■ Your goal
Print the entries below without any change, starting at the line containing "Task: Click the house" and ending at the line containing "pyautogui.click(x=224, y=242)", with both of those lines included.

Collected data entries:
_ _ _ _
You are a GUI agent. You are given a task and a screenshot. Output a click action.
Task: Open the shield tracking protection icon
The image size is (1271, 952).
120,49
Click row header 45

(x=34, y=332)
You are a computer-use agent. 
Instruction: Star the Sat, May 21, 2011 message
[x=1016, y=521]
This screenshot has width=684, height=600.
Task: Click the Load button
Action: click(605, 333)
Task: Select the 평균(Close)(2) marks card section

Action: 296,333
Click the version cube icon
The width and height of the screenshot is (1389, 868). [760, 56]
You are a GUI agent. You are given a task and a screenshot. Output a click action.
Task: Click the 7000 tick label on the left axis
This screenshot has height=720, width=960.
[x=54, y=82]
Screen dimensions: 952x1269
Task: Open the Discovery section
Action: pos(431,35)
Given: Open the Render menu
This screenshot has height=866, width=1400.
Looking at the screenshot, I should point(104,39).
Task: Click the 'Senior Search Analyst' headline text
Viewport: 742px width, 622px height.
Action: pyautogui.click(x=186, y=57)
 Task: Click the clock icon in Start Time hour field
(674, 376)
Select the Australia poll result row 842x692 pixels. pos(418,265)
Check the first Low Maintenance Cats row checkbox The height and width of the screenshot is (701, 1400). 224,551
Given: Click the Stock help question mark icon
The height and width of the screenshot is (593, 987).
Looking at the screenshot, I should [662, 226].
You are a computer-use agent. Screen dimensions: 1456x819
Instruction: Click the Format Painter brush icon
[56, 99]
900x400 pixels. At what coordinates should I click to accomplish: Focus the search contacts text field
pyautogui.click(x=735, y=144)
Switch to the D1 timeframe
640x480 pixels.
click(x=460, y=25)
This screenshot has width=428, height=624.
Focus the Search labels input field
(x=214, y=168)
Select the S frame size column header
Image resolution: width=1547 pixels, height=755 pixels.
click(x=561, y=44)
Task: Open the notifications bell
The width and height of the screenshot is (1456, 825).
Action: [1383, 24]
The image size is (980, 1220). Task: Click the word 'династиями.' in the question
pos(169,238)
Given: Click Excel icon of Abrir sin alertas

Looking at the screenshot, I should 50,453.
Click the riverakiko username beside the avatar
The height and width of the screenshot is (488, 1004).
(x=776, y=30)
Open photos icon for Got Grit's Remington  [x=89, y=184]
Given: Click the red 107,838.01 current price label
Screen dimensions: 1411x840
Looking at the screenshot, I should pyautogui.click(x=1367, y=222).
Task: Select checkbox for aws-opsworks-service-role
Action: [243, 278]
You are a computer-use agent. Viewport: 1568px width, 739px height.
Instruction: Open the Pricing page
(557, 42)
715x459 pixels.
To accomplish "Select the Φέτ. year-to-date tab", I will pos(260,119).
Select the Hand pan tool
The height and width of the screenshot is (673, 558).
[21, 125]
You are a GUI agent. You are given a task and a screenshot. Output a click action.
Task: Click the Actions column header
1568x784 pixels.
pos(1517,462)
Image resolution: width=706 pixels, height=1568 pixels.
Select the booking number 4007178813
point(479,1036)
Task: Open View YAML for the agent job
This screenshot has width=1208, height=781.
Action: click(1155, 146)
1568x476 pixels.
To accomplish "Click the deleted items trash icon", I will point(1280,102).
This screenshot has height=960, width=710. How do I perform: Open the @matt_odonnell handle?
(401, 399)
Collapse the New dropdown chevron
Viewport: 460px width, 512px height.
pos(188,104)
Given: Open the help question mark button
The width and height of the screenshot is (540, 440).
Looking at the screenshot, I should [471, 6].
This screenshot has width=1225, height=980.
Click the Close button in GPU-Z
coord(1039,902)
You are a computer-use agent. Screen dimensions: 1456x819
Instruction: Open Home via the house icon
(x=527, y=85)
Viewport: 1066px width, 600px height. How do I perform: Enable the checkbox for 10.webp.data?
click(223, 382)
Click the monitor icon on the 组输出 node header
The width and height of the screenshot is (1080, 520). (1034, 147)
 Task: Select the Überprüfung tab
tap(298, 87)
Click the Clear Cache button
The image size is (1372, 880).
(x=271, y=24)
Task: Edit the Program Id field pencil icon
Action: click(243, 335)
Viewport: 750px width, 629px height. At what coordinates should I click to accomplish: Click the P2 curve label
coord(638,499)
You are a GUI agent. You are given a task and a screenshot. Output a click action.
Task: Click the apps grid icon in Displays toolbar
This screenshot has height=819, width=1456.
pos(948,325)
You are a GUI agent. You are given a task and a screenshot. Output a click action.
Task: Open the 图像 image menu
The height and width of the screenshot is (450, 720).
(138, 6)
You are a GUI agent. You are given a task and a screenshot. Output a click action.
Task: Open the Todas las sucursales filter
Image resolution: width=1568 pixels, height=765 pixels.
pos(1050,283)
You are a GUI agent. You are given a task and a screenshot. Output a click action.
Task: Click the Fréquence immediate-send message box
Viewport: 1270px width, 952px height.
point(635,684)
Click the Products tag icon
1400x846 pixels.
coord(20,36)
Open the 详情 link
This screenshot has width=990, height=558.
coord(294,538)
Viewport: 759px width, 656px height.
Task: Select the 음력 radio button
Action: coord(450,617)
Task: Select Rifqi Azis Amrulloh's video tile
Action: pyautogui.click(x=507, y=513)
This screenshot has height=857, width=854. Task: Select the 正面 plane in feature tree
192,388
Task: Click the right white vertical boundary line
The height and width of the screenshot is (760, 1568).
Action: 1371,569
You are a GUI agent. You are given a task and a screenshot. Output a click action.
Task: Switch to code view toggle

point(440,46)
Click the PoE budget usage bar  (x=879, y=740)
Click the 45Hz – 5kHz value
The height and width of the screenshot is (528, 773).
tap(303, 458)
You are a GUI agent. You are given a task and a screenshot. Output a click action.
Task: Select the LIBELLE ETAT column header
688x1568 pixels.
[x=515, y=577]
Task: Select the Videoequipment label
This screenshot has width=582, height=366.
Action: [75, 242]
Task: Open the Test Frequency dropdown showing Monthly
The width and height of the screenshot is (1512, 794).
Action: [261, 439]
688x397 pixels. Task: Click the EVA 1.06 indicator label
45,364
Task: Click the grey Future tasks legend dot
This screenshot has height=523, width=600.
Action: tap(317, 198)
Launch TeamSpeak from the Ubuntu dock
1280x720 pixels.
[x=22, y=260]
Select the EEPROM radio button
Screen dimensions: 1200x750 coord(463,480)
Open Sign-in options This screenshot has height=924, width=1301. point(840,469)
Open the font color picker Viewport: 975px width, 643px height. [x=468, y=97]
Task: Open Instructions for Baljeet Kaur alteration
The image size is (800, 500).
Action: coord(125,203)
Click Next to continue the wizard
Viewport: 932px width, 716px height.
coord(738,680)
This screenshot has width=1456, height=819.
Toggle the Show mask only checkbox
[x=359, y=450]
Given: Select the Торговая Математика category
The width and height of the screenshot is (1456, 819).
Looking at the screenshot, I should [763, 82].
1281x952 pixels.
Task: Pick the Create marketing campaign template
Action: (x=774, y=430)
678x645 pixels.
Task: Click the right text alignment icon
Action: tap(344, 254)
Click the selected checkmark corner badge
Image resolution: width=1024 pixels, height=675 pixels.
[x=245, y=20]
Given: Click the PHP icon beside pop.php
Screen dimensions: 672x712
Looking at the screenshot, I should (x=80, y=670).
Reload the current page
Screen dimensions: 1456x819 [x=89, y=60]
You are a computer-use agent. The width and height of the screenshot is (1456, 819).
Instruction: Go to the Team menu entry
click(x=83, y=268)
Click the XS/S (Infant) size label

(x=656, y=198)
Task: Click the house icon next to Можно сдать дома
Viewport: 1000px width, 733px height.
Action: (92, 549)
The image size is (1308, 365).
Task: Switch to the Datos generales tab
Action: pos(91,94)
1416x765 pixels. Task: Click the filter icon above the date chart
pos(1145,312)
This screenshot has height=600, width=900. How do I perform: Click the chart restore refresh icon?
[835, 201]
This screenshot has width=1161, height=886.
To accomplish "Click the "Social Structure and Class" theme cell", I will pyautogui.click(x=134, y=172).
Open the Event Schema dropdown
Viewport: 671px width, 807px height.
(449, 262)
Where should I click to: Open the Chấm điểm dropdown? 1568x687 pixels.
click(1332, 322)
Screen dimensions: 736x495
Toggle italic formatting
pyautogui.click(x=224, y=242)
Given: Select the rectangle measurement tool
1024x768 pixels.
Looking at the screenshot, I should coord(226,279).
_ _ _ _
■ Exercise output
Task: Click the house icon next to Можно сдать дома
Viewport: 1000px width, 733px height.
Action: (92, 549)
The image size is (1308, 365).
Task: Switch to the Datos generales tab
Action: pos(91,94)
1416x765 pixels. Task: Click the filter icon above the date chart
pos(1145,312)
This screenshot has height=600, width=900. How do I perform: Click the chart restore refresh icon?
[835, 201]
This screenshot has width=1161, height=886.
To accomplish "Click the "Social Structure and Class" theme cell", I will pyautogui.click(x=134, y=172).
Open the Event Schema dropdown
Viewport: 671px width, 807px height.
(449, 262)
Where should I click to: Open the Chấm điểm dropdown? 1568x687 pixels.
click(1332, 322)
Screen dimensions: 736x495
Toggle italic formatting
pyautogui.click(x=224, y=242)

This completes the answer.